O BODE EXPIATÓRIO DO PRESIDENTE
Que uma coisa fique, desde logo, clara. A agitação política e social que devasta hoje o país não pode ser compreendida com pretextos de circunstância. E, verdade seja dita, não é nada que tenha apanhado a governação e os políticos avisados de surpresa. Os riscos sempre foram evidentes e houve quem, a todo o momento, acautelasse com alertas fundados.
Com o início do mandato de João Lourenço, os avisos agravaram-se após a confirmação definitiva da intervenção do Fundo Monetário Internacional. A partir de finais de 2017, mas sobretudo no princípio de 2018, várias análises internas e externas começaram a prevenir que João Lourenço deveria estar preparado para assumir o risco político e social que decorreria das reformas na economia. Porque o Governo, empurrado pelo Fundo, optou, numa única sentada, por combinar medidas económicas duríssimas com impacto social incomensurável. Mas, sobretudo, porque, ao mesmo tempo que essas medidas eram aplicadas, o Governo não foi capaz de concretizar programas que atenuassem a dureza das reformas. Pelo contrário, a derrapagem do valor do kwanza, o agravamento dos impostos (especialmente do lado dos rendimentos das famílias), alinhados com uma obcecada tentativa de consolidação fiscal, penalizaram gravemente o consumo e o investimento público e privado. E, como consequências sociais mais palpáveis, o desemprego e a pobreza extrema descontrolaram-se. Estava, portanto, desde logo, a ser montado o cenário perfeito para o agravamento das tensões sociais e políticas.
Mas há explicações ainda mais profundas para se compreender o que se passa hoje, no contexto da governação de João Lourenço.
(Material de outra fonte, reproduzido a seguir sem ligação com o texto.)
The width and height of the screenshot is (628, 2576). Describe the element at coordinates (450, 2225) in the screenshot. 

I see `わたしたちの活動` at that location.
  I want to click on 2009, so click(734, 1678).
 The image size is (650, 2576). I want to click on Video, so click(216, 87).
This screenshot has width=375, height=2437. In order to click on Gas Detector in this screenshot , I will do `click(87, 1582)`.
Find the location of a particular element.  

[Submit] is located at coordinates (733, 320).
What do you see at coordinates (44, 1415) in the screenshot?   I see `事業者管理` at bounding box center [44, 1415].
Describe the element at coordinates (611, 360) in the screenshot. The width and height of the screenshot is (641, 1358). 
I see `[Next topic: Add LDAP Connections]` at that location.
Mais do que uma mera percepção, está cada vez mais consolidada a convicção de um falhanço rotundo do conjunto da agenda reformista do Presidente. Os jovens que levam a contestação à rua são, na verdade, a face visível da indignação de uma maioria expressiva da população. Uma população que, grosso modo, se diz enganada e desiludida com os incumprimentos do Presidente. E não é para menos. As principais bandeiras do mandato iniciado em 2017 caíram. Do desemprego não há muito que se diga. João Lourenço destruiu mais empregos, em três anos, do que os que prometeu criar em cinco anos. A efectivação das eleições autárquicas emperrou e não é verdade que a culpa seja da pandemia. A maximização das liberdades – a de expressão e de imprensa – não passou de um engano e os últimos acontecimentos de 24 de Outubro são apenas mais uma prova disso. Sobre a luta contra corrupção é o critério que já se conhece. Quando se trata de figuras cimeiras, ou são inimigos reais e virtuais, ou são próximos a José Eduardo dos Santos. E os processos nas instituições de (in)justiça correm com todos os atropelos inimagináveis. Com ou sem provas, os visados são condenados por ordens superiores. O resto é para proteger a todo o custo. E, quando muito, uns poucos são largados nas malhas da (in)justiça, quando o ruído popular se torna insuportável.
Como se vê, arranjar bodes expiatórios pela agitação popular, como se pretende fazer com a Unita, é, no mínimo, um sintoma de desespero. Assim como é desavisado confundir um posicionamento táctico com um erro estratégico, como o fez o deputado David Mendes.